The Original NSFNET Backbone
by Dinesh[ Edit ] 2012-08-29 07:12:57
The Original NSFNET Backbone
NSFNET backbone has the most interesting history and used the most interesting technology. The backbone evolved in four major steps; it increased in size and capacity at the time the ARPANET declined until it became the dominant backbone in the Internet. The first version was built quickly, as a temporary measure. One early justification for the backbone was to provide scientists with access to NSF supercomputers. As a result, the first backbone consisted of six Digital Equipment Corporation LSI-ll microcomputers located at the existing NSF supercomputer centers.
At each site, the LSI-11 microcomputer ran software affectionately known as fuzzball? code. Developed by Dave Mills, each fuzzball accessed computers at the local supercomputer center using a conventional Ethernet interface; it accessed leased lines leading to fuzzballs at other supercomputer centers using conventional link-level protocols over leased serial lines. Fuzzballs contained tables with addresses of possible destinations and used those tables to direct each incoming packet toward its destination.

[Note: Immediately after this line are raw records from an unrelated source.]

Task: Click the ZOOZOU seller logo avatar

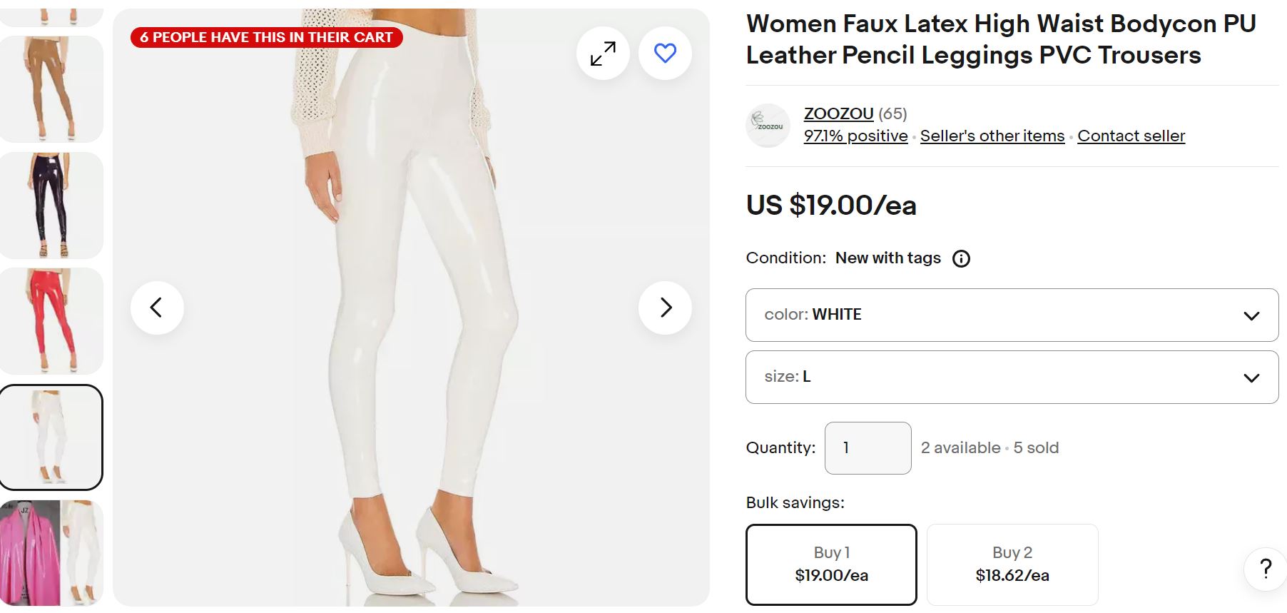Action: (768, 126)
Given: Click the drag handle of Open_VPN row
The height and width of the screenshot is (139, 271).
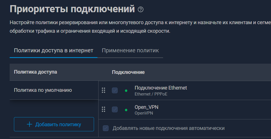Looking at the screenshot, I should coord(103,109).
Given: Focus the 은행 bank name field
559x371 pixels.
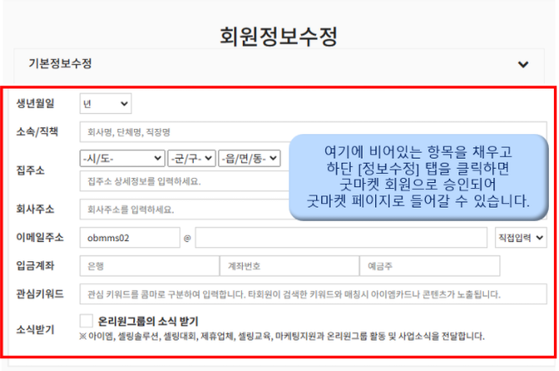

The primary connection between the original NSFNET backbone and the rest of the Internet was located at Carnegie Mellon, which had both an NSFNET backbone node and an ARPANET PSN. When a user, connected to NSFNET, sent traffic to a site on the ARPANET, the packets would travel across the NSFNET to CMU where the fuzzball would route them onto the ARPANET via a local Ethernet. Similarly, the fuzzball understood that packets destined for NSFNET sites should be accepted from the Ethernet and sent across the NSF backbone to the appropriate site.